Investigation into windshield barnacles and hefty parking fines they bring to Philly drivers

Theresa Rodack was told she would have to pay $475 upfront to A Bob's Towing to have her barnacle removed.

ByChad Pradelli and Cheryl Mettendorf WPVI logo
Friday, November 10, 2023
Investigation reveals how towing company may be skirting ticket law
Investigation into windshield barnacles and hefty parking fines they bring to Philly drivers

PHILADELPHIA (WPVI) -- An Action News Investigation has led to city council hearings on what some may consider predatory parking.

The issue is a relatively new device being used in the City of Philadelphia called a "windshield barnacle" that is suctioned to the windshield of a vehicle.

It is designed to immobilize a vehicle by blocking a driver's view, and it is removed after what many would consider a hefty fine.

Last month, the investigative team parked in a lot on the 4600 hundred block of Main Street in Manayunk.

Our team paid $7 for two hours of parking and then waited. Within just a few minutes of overstaying our parking time, a man was putting the windshield barnacle on our front window.

Action News goes undercover to investigate windshield barnacles and the hefty parking fines they bring.

Theresa Rodack also got "barnacled" in August and called the Investigative Team concerned.

"Besides it sucking onto my windshield, it sucked the life out of me that night," she said.

It happened after she said her parking expired in the same lot after she was 15 minutes late.

She called the number on the barnacle and was told she would have to pay $475 upfront to A. Bob's Towing, like us, to have it removed.

Afterward, she received a $300 refund after she removed the device and dropped it in a bin in the parking lot. In the end, the parking fine ended up costing $175.

In comparison, a parking ticket given by the Philadelphia Parking Authority on Main Street for overstaying your time would have cost just $26.

We called A. Bob's Towing after our vehicle was "barnacled" and spoke with owner Mikina Harrison.

"Listen, some would call this predatory parking.
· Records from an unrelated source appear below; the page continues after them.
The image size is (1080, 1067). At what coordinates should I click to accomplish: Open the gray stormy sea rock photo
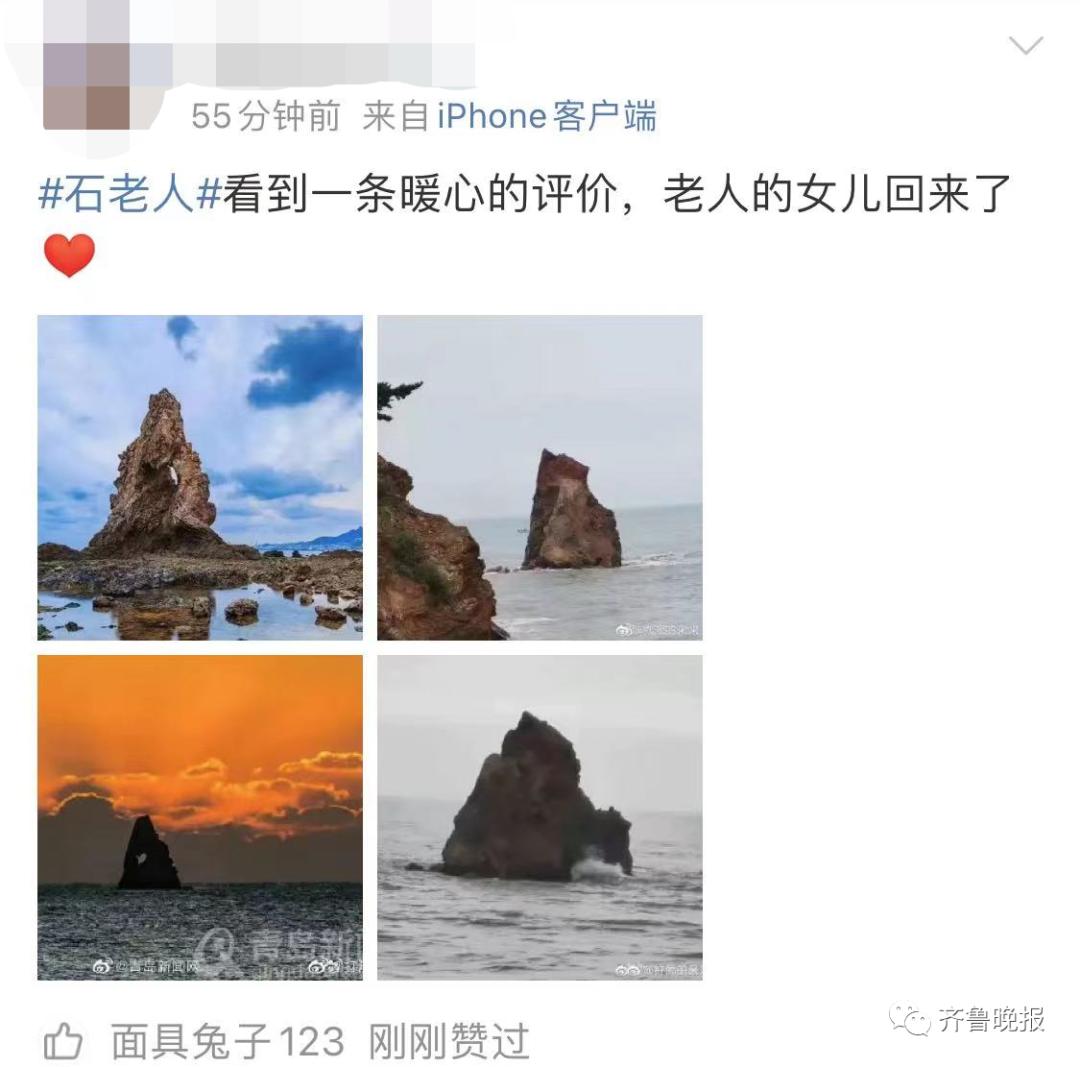point(540,817)
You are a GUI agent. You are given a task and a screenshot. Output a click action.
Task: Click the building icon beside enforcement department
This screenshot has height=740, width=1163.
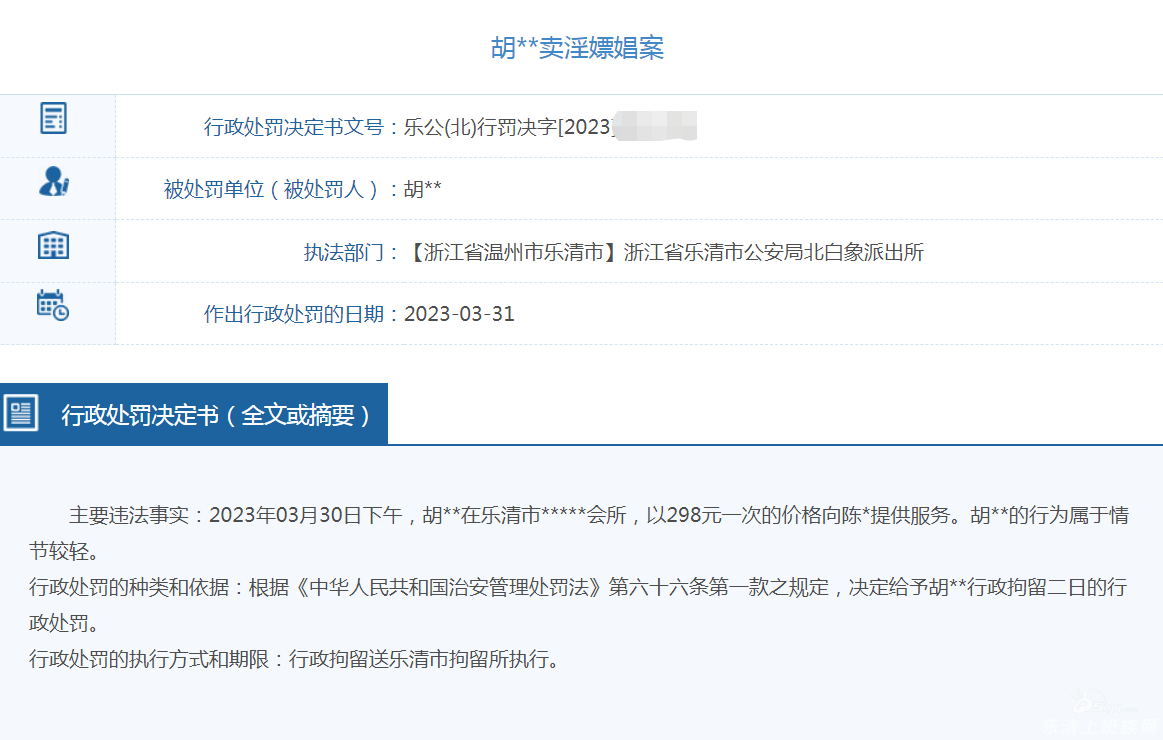coord(53,245)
You guys know what you're doing, and you're taking advantage of paying customers," said Investigator Chad Pradelli.

The woman told us she believed the barnacles were legal, that the signage out front of the lot was transparent, and that our vehicle was not immobilized.

"Your car is not immobilized," said Harrison. "You're free to go and drive off as you feel."

Philadelphia City Councilman Curtis Jones, whose district includes Manayunk, has now called for hearings after the Investigative Team alerted him to the problem.

"My concern about them is that they are unauthorized by the City of Philadelphia," said Jones.

He wants changes to the towing laws to encompass windshield barnacles.

"It's illegal and actually unsafe," he said.

In 2016, the city passed a ticket-to-tow law that also includes towing in private pay parking lots.

A key provision of the law states: "No vehicle shall be hooked, towed, or handled in any manner under this subsection unless the vehicle has been ticketed by the police or other law enforcement authority."

Back in 2021, Mikina Harrison posted her displeasure with the law on A. Bob's Facebook page saying, "They need to reverse that ticket-to-tow."

Philadelphia police told us they've received increasing calls about windshield barnacles.

Jones said upcoming council hearings will also address fee structures and safety issues.

"So it sounds like a hustle to me," he said. "That somebody figured this out, figured this scheme out and implementing without authorization. And we're going to take a hard look at it."

Private parking lot owners run a business. And it is fair to say they should be paid when people overstay their parking, but at what cost?

The lot is owned by Rock Urban Development. Both the owners and A. Bob's Towing declined to comment on our request for an on-camera interview.

Council hearings are expected by the end of the year.